Instructions for the task: In the entries below, count every line with the word "computer". Return only the count.

============

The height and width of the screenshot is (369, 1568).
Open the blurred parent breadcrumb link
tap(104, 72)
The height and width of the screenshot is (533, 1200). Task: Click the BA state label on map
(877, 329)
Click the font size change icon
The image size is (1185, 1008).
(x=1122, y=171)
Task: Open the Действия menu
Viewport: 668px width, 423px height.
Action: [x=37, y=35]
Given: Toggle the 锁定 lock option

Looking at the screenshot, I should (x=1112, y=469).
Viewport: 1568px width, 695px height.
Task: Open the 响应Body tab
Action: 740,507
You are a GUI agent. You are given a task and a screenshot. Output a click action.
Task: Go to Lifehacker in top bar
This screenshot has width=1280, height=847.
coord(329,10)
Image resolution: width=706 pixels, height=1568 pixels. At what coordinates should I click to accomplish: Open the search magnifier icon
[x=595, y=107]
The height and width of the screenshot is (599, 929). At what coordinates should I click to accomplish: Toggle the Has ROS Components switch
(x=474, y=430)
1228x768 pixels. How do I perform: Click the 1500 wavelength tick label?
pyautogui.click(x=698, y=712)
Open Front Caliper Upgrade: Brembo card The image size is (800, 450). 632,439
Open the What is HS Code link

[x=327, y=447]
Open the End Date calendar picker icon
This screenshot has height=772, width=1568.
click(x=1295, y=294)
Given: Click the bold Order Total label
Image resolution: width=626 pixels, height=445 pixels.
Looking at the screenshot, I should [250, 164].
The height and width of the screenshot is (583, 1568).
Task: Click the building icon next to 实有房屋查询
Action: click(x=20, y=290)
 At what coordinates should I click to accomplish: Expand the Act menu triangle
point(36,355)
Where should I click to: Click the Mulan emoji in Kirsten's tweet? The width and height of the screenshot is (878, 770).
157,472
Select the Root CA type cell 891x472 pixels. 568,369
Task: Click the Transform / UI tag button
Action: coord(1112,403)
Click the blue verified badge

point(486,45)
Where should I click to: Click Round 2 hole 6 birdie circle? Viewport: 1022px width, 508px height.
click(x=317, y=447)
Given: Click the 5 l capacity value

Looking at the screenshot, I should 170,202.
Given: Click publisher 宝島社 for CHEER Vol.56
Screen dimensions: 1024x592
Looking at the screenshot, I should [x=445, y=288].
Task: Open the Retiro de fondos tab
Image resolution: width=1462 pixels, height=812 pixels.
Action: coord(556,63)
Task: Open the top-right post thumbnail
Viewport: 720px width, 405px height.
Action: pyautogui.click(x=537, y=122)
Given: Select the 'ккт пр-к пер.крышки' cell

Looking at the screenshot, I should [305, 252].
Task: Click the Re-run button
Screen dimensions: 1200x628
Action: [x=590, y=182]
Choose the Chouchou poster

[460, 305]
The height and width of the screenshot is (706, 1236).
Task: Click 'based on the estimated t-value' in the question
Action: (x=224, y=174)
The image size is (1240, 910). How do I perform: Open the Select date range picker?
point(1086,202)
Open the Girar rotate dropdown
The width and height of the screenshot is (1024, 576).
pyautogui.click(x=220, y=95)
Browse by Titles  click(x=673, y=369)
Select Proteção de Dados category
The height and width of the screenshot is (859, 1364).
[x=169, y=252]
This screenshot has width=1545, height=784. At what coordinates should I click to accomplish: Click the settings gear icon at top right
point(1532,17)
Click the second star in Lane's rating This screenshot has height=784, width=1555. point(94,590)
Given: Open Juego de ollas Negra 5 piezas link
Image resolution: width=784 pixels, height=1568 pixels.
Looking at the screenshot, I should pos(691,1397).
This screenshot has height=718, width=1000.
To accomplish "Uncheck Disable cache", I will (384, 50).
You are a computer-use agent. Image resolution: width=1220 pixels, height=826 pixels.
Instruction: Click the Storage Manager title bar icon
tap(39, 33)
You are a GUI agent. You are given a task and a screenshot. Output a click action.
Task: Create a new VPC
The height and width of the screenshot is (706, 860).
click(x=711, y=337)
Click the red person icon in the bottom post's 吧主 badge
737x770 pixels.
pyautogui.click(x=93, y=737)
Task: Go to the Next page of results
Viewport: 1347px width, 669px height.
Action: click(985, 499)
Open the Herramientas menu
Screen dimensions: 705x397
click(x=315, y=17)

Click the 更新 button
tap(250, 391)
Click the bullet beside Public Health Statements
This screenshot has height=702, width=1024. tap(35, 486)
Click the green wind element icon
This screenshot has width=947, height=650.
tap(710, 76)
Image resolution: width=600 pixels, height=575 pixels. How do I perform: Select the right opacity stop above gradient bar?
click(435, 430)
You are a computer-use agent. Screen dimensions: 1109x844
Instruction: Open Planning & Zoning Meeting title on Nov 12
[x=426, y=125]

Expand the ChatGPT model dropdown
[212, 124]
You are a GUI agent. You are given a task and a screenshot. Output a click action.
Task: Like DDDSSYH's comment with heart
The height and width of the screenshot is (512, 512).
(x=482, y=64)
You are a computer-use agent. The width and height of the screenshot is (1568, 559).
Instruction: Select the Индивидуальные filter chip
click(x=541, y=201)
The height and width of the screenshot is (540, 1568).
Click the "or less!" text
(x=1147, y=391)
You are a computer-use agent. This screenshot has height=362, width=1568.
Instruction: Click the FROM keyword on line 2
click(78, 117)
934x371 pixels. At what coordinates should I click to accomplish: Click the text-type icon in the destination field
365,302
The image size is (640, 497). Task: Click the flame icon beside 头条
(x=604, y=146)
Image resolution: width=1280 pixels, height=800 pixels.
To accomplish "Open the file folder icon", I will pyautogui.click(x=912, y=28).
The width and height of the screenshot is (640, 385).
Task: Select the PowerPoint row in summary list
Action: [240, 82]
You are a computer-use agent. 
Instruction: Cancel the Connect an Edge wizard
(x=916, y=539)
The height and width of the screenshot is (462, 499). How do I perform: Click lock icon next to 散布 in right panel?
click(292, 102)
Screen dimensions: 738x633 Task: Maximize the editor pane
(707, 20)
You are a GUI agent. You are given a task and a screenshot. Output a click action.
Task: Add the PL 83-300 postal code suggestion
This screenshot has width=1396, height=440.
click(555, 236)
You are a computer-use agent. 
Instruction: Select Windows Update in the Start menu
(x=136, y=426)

============

Reply to the task: 6